Qué queda en mi memoria de aquellas primeras visitas al universo de los Python. Estoy seguro de haberme reído con el número musical de Camelot (“Knights of the Round Table”: “Caballeros de la mesa redonda”; y esto a pesar de no entender ni una palabra de la letra), más cuando la vaca era catapultada por los burladores franceses para terminar aplastando a uno de los escuderos. Y no se diga con los caballeros que dicen “¡ni!” o con los monjes penitentes que se dan de topes en la cabeza contra una tabla. Sobre todo, con la intrepidez asesina de Lancelot durante la boda sangrienta y con los dibujos animados de Terry Gilliam, hechos a base de recortes. Volviendo a las bestias orejonas, estuve a punto de orinarme de la risa con el monstruo de la caverna, el que decapita a varios caballeros y que resulta ser (sólo en apariencia) un inofensivo conejito.
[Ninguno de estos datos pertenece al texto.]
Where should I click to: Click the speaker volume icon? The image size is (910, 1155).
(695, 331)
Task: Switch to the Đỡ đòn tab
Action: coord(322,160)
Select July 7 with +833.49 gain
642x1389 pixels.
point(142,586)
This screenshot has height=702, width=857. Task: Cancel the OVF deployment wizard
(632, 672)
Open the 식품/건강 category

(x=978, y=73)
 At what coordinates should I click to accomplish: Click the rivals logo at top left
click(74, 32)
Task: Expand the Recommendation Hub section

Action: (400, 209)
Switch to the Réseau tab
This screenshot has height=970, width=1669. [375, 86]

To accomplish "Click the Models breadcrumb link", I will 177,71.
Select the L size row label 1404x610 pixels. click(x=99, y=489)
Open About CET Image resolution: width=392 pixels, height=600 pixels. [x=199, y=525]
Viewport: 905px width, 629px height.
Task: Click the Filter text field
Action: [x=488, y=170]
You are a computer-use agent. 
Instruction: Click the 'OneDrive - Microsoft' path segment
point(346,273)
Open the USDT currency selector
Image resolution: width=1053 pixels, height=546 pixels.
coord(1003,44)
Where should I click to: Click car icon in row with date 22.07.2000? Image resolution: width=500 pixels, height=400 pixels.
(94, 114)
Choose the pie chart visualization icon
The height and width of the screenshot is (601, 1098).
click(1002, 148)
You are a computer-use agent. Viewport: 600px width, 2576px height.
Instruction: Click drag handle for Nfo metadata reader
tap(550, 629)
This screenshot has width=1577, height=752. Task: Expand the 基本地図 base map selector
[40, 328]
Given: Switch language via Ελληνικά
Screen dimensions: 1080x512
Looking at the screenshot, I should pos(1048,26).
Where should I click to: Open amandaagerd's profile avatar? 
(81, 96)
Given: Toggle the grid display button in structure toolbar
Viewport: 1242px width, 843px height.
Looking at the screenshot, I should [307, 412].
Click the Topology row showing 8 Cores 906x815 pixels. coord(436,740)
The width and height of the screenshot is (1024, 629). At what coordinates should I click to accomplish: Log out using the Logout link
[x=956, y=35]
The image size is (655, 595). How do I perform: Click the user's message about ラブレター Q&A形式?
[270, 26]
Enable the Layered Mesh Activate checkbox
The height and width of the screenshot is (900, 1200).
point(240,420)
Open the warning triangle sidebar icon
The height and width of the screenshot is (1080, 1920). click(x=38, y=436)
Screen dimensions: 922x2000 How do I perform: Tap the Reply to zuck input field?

Y una palabra en inglés se ha quedado conmigo a modo de mantra, como una de las palabras sagradas resguardadas por los Caballeros de Ni: shubbery. Con los años, ha dejado de preocuparme que las carcajadas más sonoras me las detonen esas rutinas en las cuales se desborda la violencia (la del Caballero Negro, la del conejo asesino, por poner dos ejemplos). Así fue y será siempre. Los dos sketches aludidos en mucho se parecen a otro de Flying Circus: el de “los días de ensalada”, una parodia hilarante al cine ultraviolento de Sam Peckinpah que aparece al final del séptimo episodio de la tercera serie.
Y así, desde que la viera por primera vez, Monty Python y el Santo Grial ha permanecido conmigo y me acompaña. Múltiples vistas han sucedido a esa primera de la infancia y, junto a ella, los otros descubrimientos, las siguientes películas del grupo: La vida de Brian (1979) y El sentido de la vida (1983). Más recientemente, me sumergí en el principio de todo el recorrido, en el primer éxito internacional de la tropa cómica: el programa de sketches que antecediera a la producción del cáliz y los hiciera famosos alrededor del mundo por subvertir las convenciones de la comedia y por la marcada tendencia hacia el absurdo e incluso hacia lo surreal. Este último descubrimiento muy cercano en el tiempo y a la mano gracias a Netflix, plataforma donde se pueden también hallar dos de las películas de Monty Python: la que reseña este texto y La vida de Brian (filme que, por cierto, este año cumple 40 de su estreno). Doy gracias de que las fuentes de la comedia durante mi infancia no hayan sido únicamente Chespirito, Capulina o los niños de Chiquilladas. Doy gracias por haber tenido cerca de mí el videodisco de la RCA que, como en un encantamiento sacado de novela caballeresca, contenía las imágenes en movimiento ideadas por estos seis geniales cómicos.

Monty Python y el Santo Grial o Los caballeros de la mesa cuadrada y sus locos seguidores (Monty Python and the Holy Grail, 1975). Dirigida por Terry Jones y Terry Gilliam. Producida por Mark Forstater y Michael White. Protagonizada por Graham Chapman, Michael Palin, John Cleese, Eric Idle, Jones y Gilliam.